Longtime Ethereum Researcher and Developer Dankrad Feist Joins Tempo
Dankrad Feist, a longtime Ethereum developer and researcher at the Ethereum Foundation, announced Friday that he is joining Tempo, a layer 1 blockchain for payments and stablecoins built by Stripe and Paradigm.
Feist said he will remain a “research advisor” to the Ethereum Foundation to help with Layer 1 network scaling, user experience (UX) improvement, and blobs, a feature of the Ethereum network that frees up block space by temporarily storing data. He added:
“Tempo’s open source technology can easily be integrated back into Ethereum, benefiting the entire ecosystem. Ethereum and Tempo are strongly aligned, as they are built with the same permissionless ideals in mind.”
I look forward to remaining involved in the community and continuing to move Ethereum forward,” he said.
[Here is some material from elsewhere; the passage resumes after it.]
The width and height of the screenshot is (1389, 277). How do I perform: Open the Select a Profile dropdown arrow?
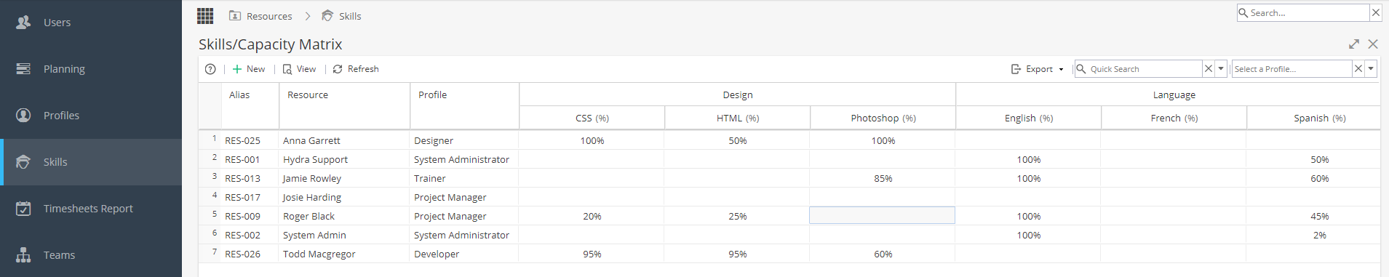pyautogui.click(x=1371, y=69)
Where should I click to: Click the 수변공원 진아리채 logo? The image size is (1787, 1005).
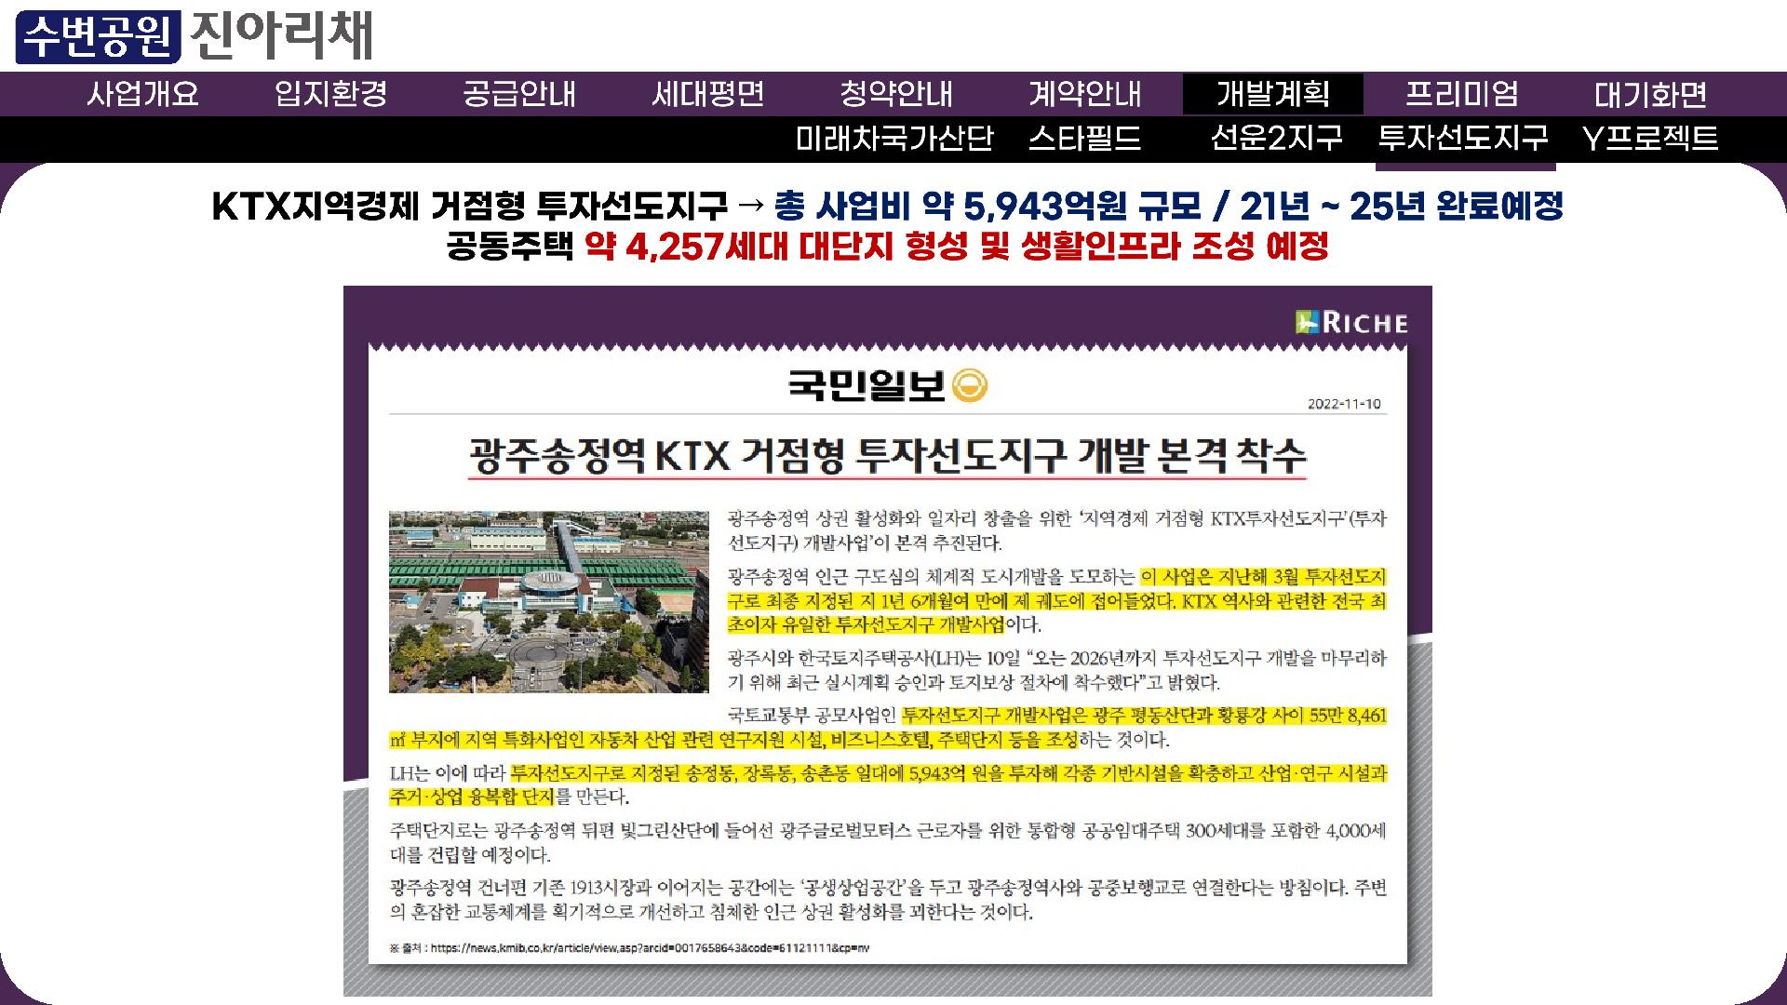tap(194, 35)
Cointelegraph reached out to Feist but was unable to receive a response at the time of publication.
The announcement was met with mixed reactions from the Ethereum community, with some sending messages of support and others seeing it as a loss of one of the most important contributors to the Ethereum ecosystem during a year of significant change for the ecosystem.
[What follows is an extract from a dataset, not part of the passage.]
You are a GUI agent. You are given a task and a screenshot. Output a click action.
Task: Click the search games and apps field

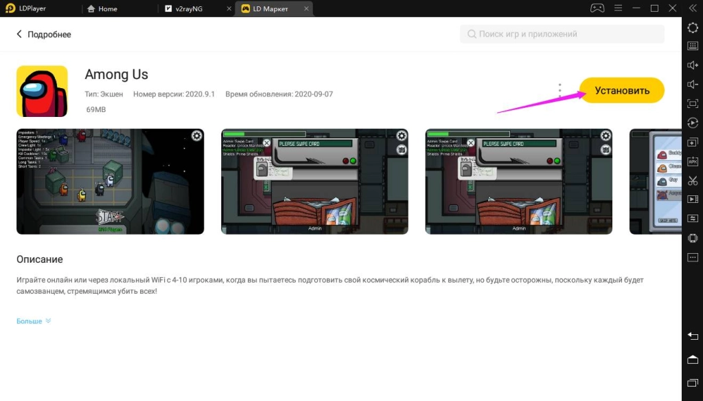(562, 34)
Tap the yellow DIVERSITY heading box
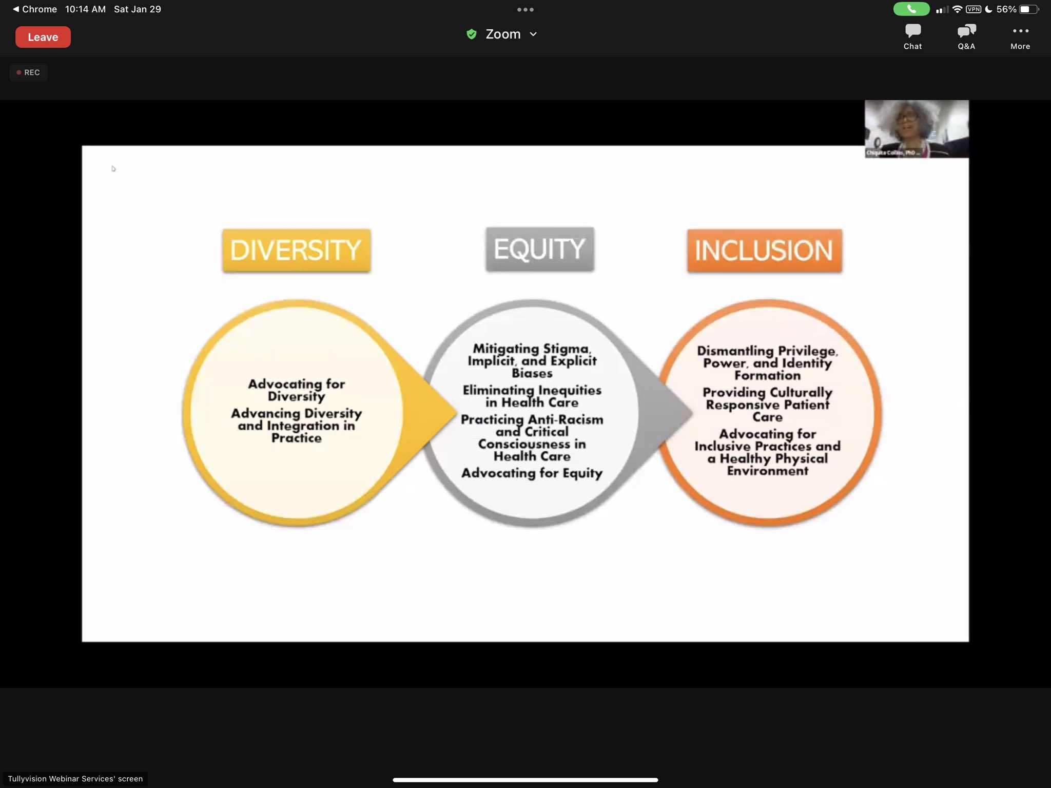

Related: Ethereum Foundation converts 1,000 ETH into stablecoins to fund R&D and grants
The crypto community divided on Stripe’s Tempo blockchain
The crypto community also remains divided regarding the Tempo blockchain and whether a dedicated, payments-focused stablecoin blockchain network is even necessary.
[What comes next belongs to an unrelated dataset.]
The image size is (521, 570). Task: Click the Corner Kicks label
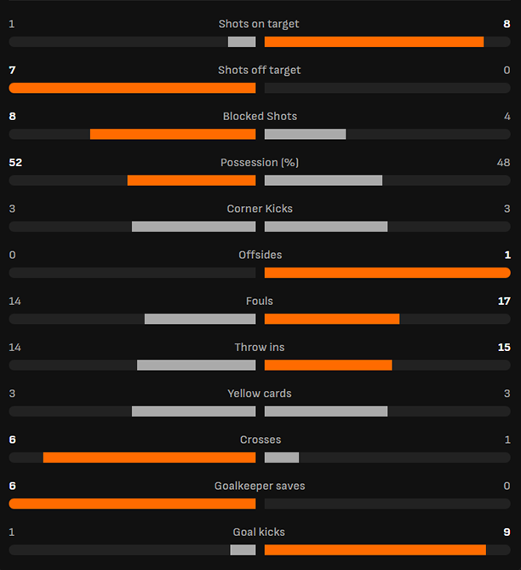260,209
“Nobody wants another chain,” Joe Petrich, head of engineering at non-fungible token (NFT) platform Courtyard, said in response to Stripe CEO Patrick Collison’s Tempo announcement, adding that there was “no need for another chain.”
Devansh Mehta, a researcher at the Ethereum Foundation, also questioned the decision to launch Tempo as a purpose-built blockchain instead of simply becoming a layer 2 Ethereum scaling network.
Application-specific Layer 1 chains that must create their own set of validators suffer from centralization issues and could face increased legal liability, Mehta said.
The debate comes at a time of tension between Ethereum and its many layer 2 scaling solutions, which some have called cannibalizing Ethereum’s base layer revenue and putting a downward force on the price of Ether (ETH) despite bringing user traffic to the ecosystem.